A cluster-based approach can reduce the bandwidth overhead because of its fewer transmitted data packets. A popular cluster-based approach is the low energy adaptive clustering hierarchy (LEACH). 7 LEACH has inspired other LEACH-based protocols that have attempted to improve the method of cluster head selection, such as EM-LEACH, 8 ESO-LEACH, 9 and LEACH-VA. 10 The fundamental goal of LEACH is to equally distribute energy consumption among the sensors in the network that utilize the randomized rotation of cluster heads. In data transmission, LEACH incorporates data fusion into the routing protocol to reduce the amount of information before transmitting data to the base station. Another cluster-based algorithm is the COUGAR algorithm. COUGAR selects the cluster head based on signal strength and performs in-network aggregation with duplicate sensitive aggregators since it consists of a node synchronization engine, which ensures that data are aggregated correctly. 11 More recent cluster-based algorithms used swarm algorithms for developing cluster selection method. PSO-ECHS is an energy efficient cluster head selection algorithm based on particle swarm optimization (PSO). PSO-based algorithm randomly selects a suitable subset of nodes as CH candidates. PSO-ECHS considers parameters such as intra-cluster distance, sink distance, and residual energy of all the CHs in the fitness function. 12 The grey wolf optimizer (GWO) is a swarm algorithm, which is used to select CHs based on the predicted energy consumption and current residual energy of each node. However, this proposed method may not be suitable for application where the first node dies has a significant effect on performance of the network. 13 A cluster-based approach can be implemented by increasing local data processing to contribute efficient data aggregation to sensor networks.
As the local processor processes data locally, some algorithms can be used to enhance data aggregation before transmitting data to the base station, such as a clustering algorithm. A clustering algorithm can cluster different data patterns from a complete dataset then, unwanted data can be purged to reduce the effect of irrelevant data. Not all measured data can be trusted because data can be false and not all the measured data correlate with the current circumstances due to irrelevant data; eventually, these data can produce false negatives or false positives. In a smart home environment while the occupant is performing an activity in a room, and sensors in other rooms may have active values for many reasons (e.g. the occupant may leave a TV on and go to another room or false data may be transmitted from the sensor).
One of the simplest clustering algorithms is the k-means algorithm, which considers the means of features into k groups based on Euclidean distance. Harb et al. 14 used k-means clustering algorithm to group similar data sets into generated clusters using the KPFF technique. This technique enhanced the prefix frequency filtering (PFF) technique using a k-means-based clustering approach for data aggregation in periodic sensor networks.

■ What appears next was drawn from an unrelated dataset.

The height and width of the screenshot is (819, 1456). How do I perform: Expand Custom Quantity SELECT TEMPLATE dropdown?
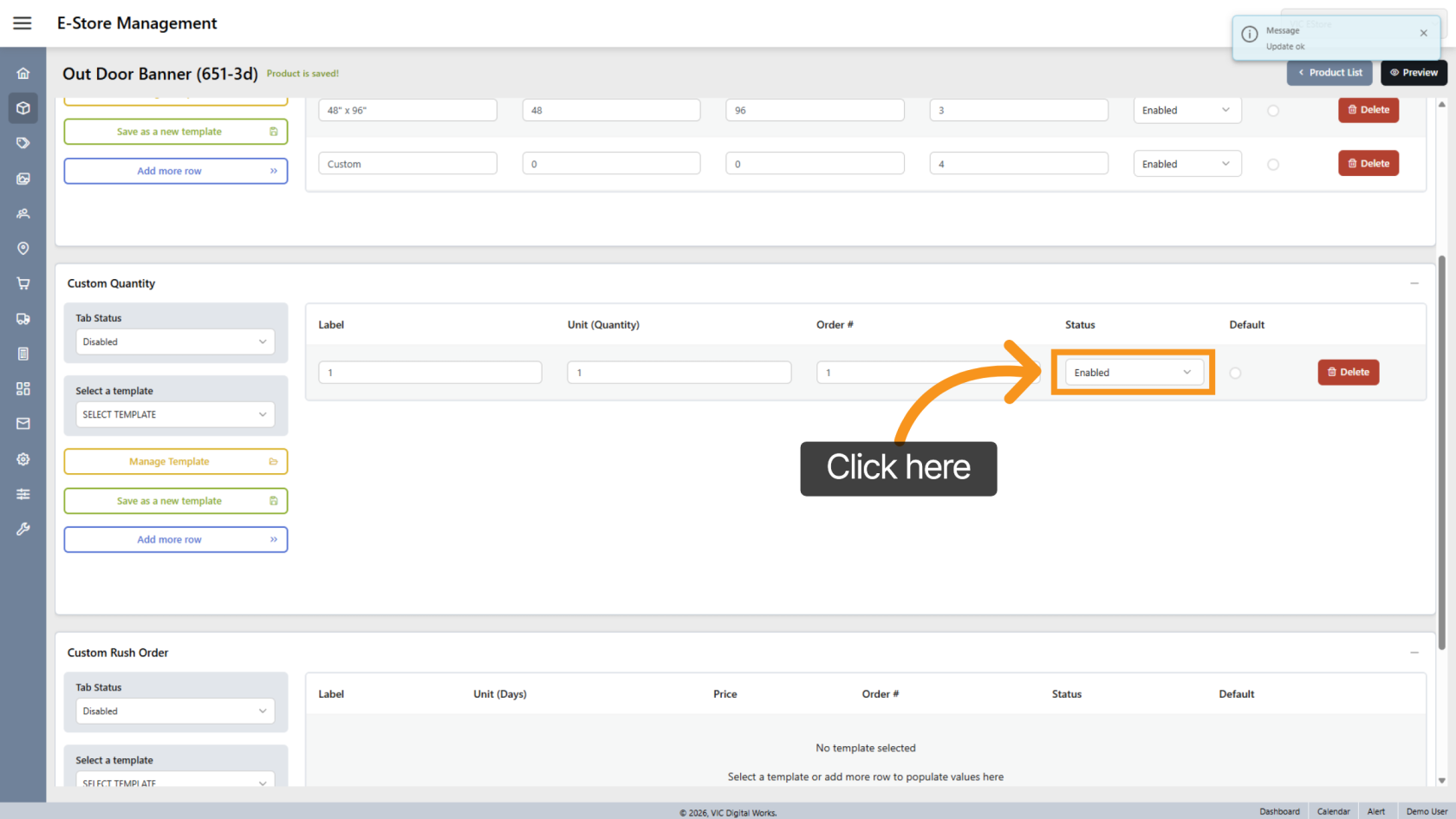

The same researchers enhanced their previous model based on a one-way analysis of variance (ANOVA) model to identify nodes generated with identical data sets and to aggregate these sets before sending them to the sink, 15 to eliminate redundancy from the sensor node members that generate redundant data sets; Harb and Jaoude 16 presented a similar method of using the k-means algorithm in sensor networks for data compression to handle big data collection.
Idrees et al. 17 proposed a Distributed Data Aggregation–based Modified k-means (DiDAMoK) technique, which uses a modified k-means technique to remove data redundancy in data aggregation and improve the lifetime of a sensor network. Using this technique, a sensor node measures and collects the data. Then, the modified k-means algorithm is employed on the collected data to convert the data into clusters and transmit the collected data for each cluster to the sink.
Rida et al. 18 presented a clustering approach called EK-means for dataset classification in sensor networks with the objective of reducing the amount of transmitted data over a network while preserving their properties. This approach consists of two steps. The first step is to eliminate similar data generated at the sensor level using Euclidean distance based on the data aggregation technique. The second step is to group similar datasets and reduce the amount of data sent to the sink using the EK-means enhanced from the k-means clustering algorithm.
Most researchers used the k-means algorithm to eliminate redundant data in sensor networks because these data provide the ability to group redundant data. However, these approaches cannot remove irrelevant data that has no correlation with the current scenario. In this work, we consider the correlation between the collected data and the current scenario to remove irrelevant data. We aim to enhance efficient data aggregation in a smart home for human activity classification over the lifetime of the network. We focus on data reduction via data fusion among cluster heads in a smart home to reduce the size and members of the data passing through the transmission process in order to apply human activity classification to smart home applications. Based on the challenges above, this article presents a novel approach that uses an algorithm for clustering and decision-making in multi-sensor network system communication.
Here, we propose the irrelevant data elimination based on k-means clustering algorithm (IDEK) for local data processing in cluster heads. These cluster heads are pre-defined and divided based on rooms and could obtain meaningful data from the sensor nodes in the room by utilizing the data and enhanced k-means algorithm to decide whether to transmit the data to a base station as shown in Figure 1(b). The presented approach enables cluster heads to make an intelligent decision about whether to transmit stored data to a base station using an embedded cluster head–based algorithm. The cluster-based sensor network architecture is illustrated in Figure 1(a), where the cluster heads aggregate data from the sensor nodes and transmit those data to a base station by intelligently making a decision based on the patterns of source nodes.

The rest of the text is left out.